### Extract provided

* * * * * * * * *

Indeed You Can
A True Story Edged in Humor to Inspire All Ages to Rush Forward with Arms Outstretched and Embrace Life
Elleta Nolte
CCB Publishing British Columbia, Canada
Indeed You Can:
A True Story Edged in Humor to Inspire All Ages to Rush Forward with Arms Outstretched and Embrace Life
Copyright ©2011 by Elleta Nolte
ISBN-13 978-1-926918-54-9
First Edition
Library and Archives Canada Cataloguing in Publication
Nolte, Elleta, 1919-
Indeed you can [electronic resource] : a true story edged in humor to inspire all ages to rush forward with arms outstretched and embrace life / written by Elleta Nolte.
Electronic monograph in PDF format.
ISBN 978-1-926918-54-9
Also available in print format.
1. Nolte, Elleta. 2. Texas Tech University--Students-- Biography. 3. Adult college students--Texas--Lubbock-- Biography. I. Title.
LD5314.N65 2011a 378.764'847 C2011-902659-7
Cover artwork by: Micah Nolte
Extreme care has been taken to ensure that all information presented in this book is accurate and up to date at the time of publishing. Neither the author nor the publisher can be held responsible for any errors or omissions. Additionally, neither is any liability assumed for damages resulting from the use of the information contained herein.
All rights reserved. No part of this publication may be reproduced, stored in a retrieval system or transmitted in any form or by any means, electronic, mechanical, photocopying, recording or otherwise without the express written permission of the publisher. Printed in the United States of America and the United Kingdom.
Publisher: CCB Publishing
British Columbia, Canada
To my longtime friends Jeanetta, Reed, and Eloise Their years equal 268 But their strength and spunk equal youth in its prime
Also by Elleta Nolte
Westward, Ha!
For the Reason we Climb Mountains
Gray County Heritage (co-editor)
Little Chapel of Brookhollow
Chapel of Brookhollow (revised and updated)
A Place Set Apart
Deeds & Misdeeds of an Indian Territory Doctor
At eighteen, I knew little except at thirty I would know everything
At thirty, I knew I knew little
At forty, I was too busy to know if I knew anything
At fifty, I knew the more I knew, I would never know enough
At sixty, I was grateful to know the little I knew
At seventy, I knew how to know; I enrolled in college
At eighty, I toted textbooks, finished finals, graduated at 89
At ninety, I flirted with graduate school, found tuition too steep
At a century of my age coming up, still I am learning
These words “still I am learning,” translated from Italian ”Ancora Imparo,” and credited to Michelangelo, are inscribed on a necklace given to me. The words symbolize my inherent nature. God gave me two indisputable traits for learning: curiosity and motivation, along with the distinct drive to turn defeat into determination, to turn “No, I cannot” into “Indeed, I can.” But I was long into life before I realized these qualities, for I was painfully shy and inhibited in my early years. I believed anything I could do, anyone else could do better, an ingrained streak that sometimes hovers and keeps me humble. My mother dragged me to a little country school three mornings before she could disentangle me from her side and enroll me in first grade.

* * * * * * * * *

### Stored data
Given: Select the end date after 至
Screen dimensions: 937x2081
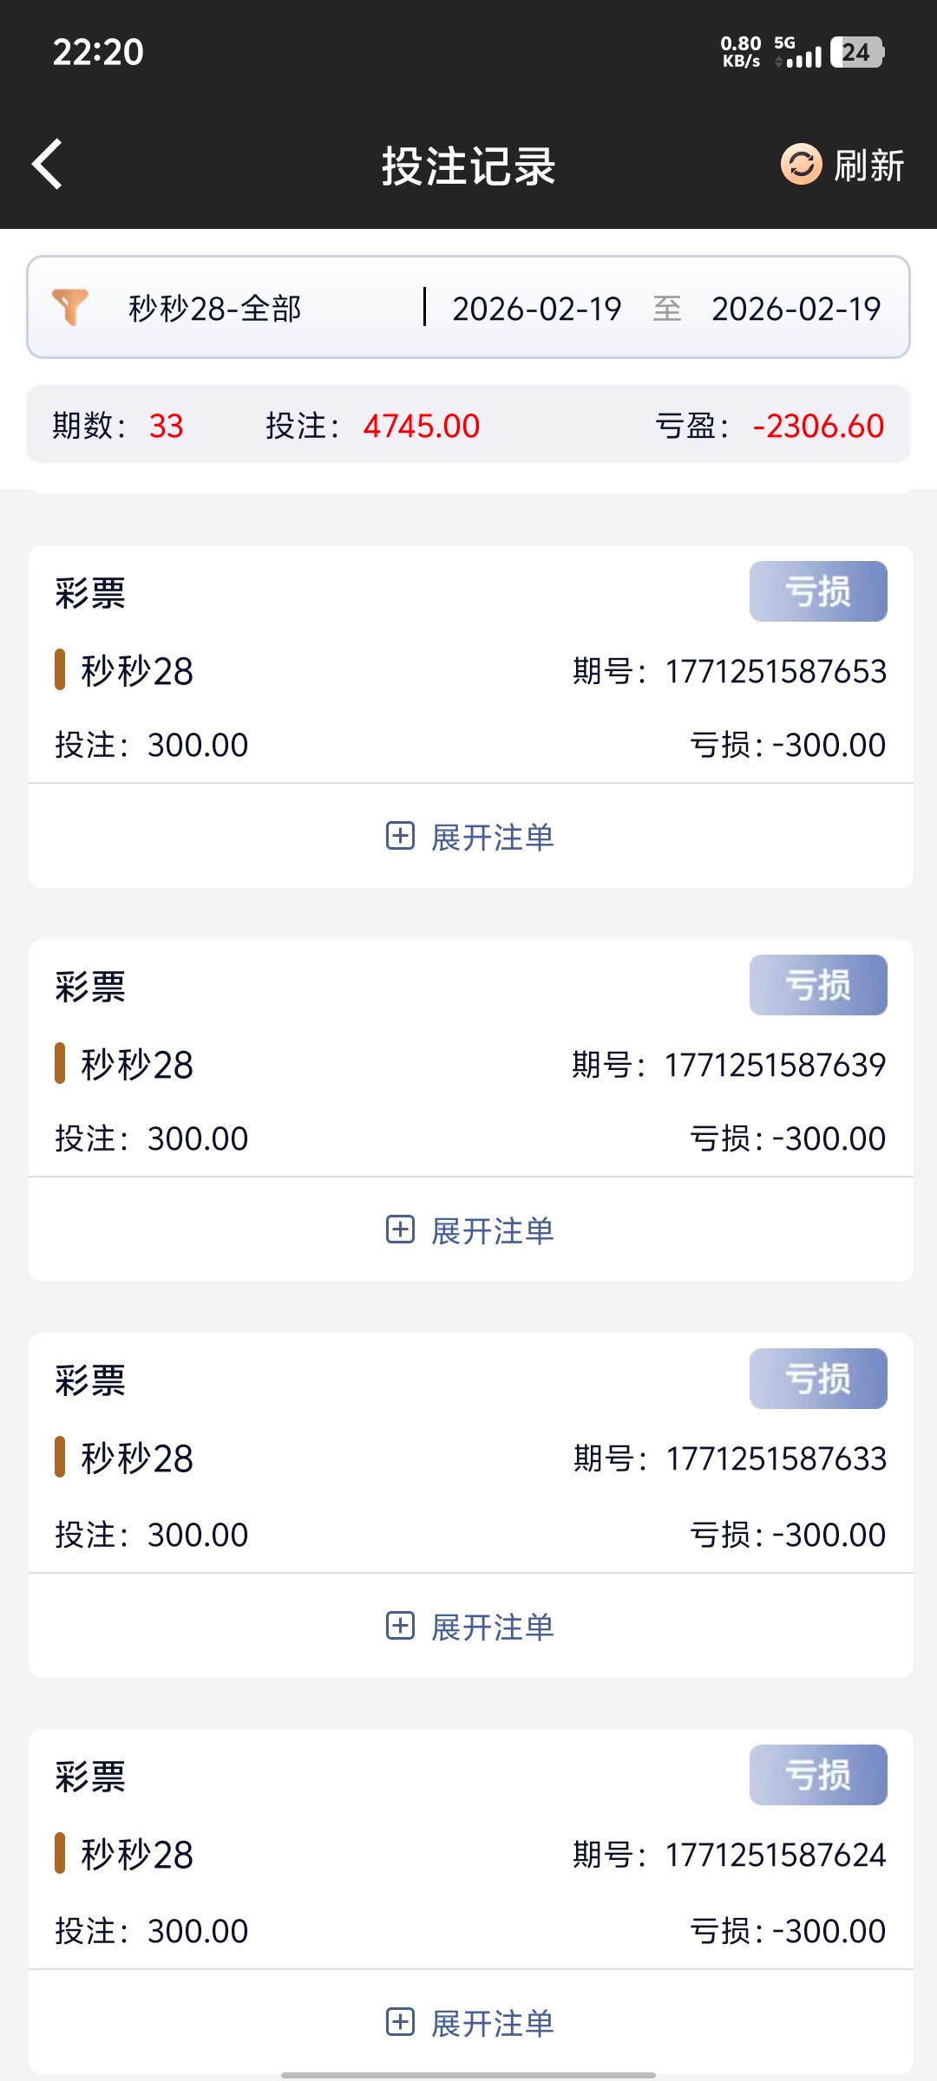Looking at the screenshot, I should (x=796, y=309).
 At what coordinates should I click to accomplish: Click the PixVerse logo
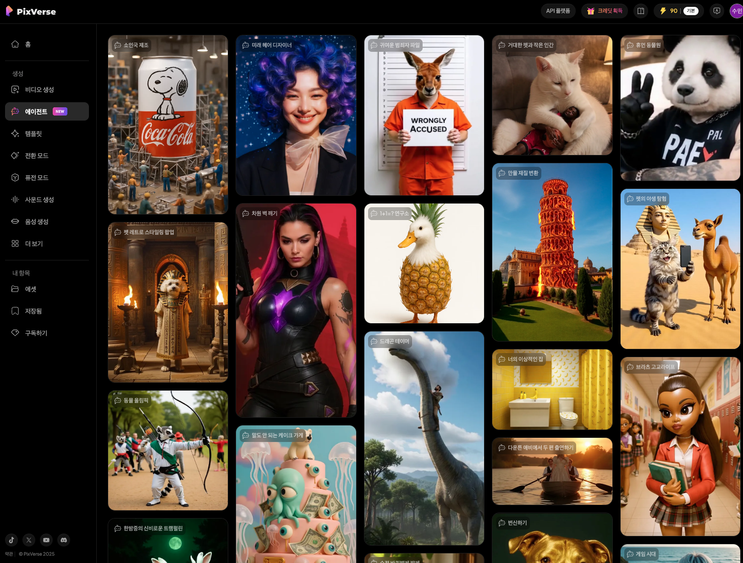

* * * * * * * * *

### Actions to take
1. Reproduce verbatim the stretch of the book excerpt from "All rights reserved." through "Westward, Ha!".
2. List every title that appears under "Also by Elleta Nolte" in the book excerpt.
The material placed after the book excerpt comes from a separate source.

### Outputs in order
1.
All rights reserved. No part of this publication may be reproduced, stored in a retrieval system or transmitted in any form or by any means, electronic, mechanical, photocopying, recording or otherwise without the express written permission of the publisher. Printed in the United States of America and the United Kingdom.
Publisher: CCB Publishing
British Columbia, Canada
To my longtime friends Jeanetta, Reed, and Eloise Their years equal 268 But their strength and spunk equal youth in its prime
Also by Elleta Nolte
Westward, Ha!

2.
- Westward, Ha!
- For the Reason we Climb Mountains
- Gray County Heritage (co-editor)
- Little Chapel of Brookhollow
- Chapel of Brookhollow (revised and updated)
- A Place Set Apart
- Deeds & Misdeeds of an Indian Territory Doctor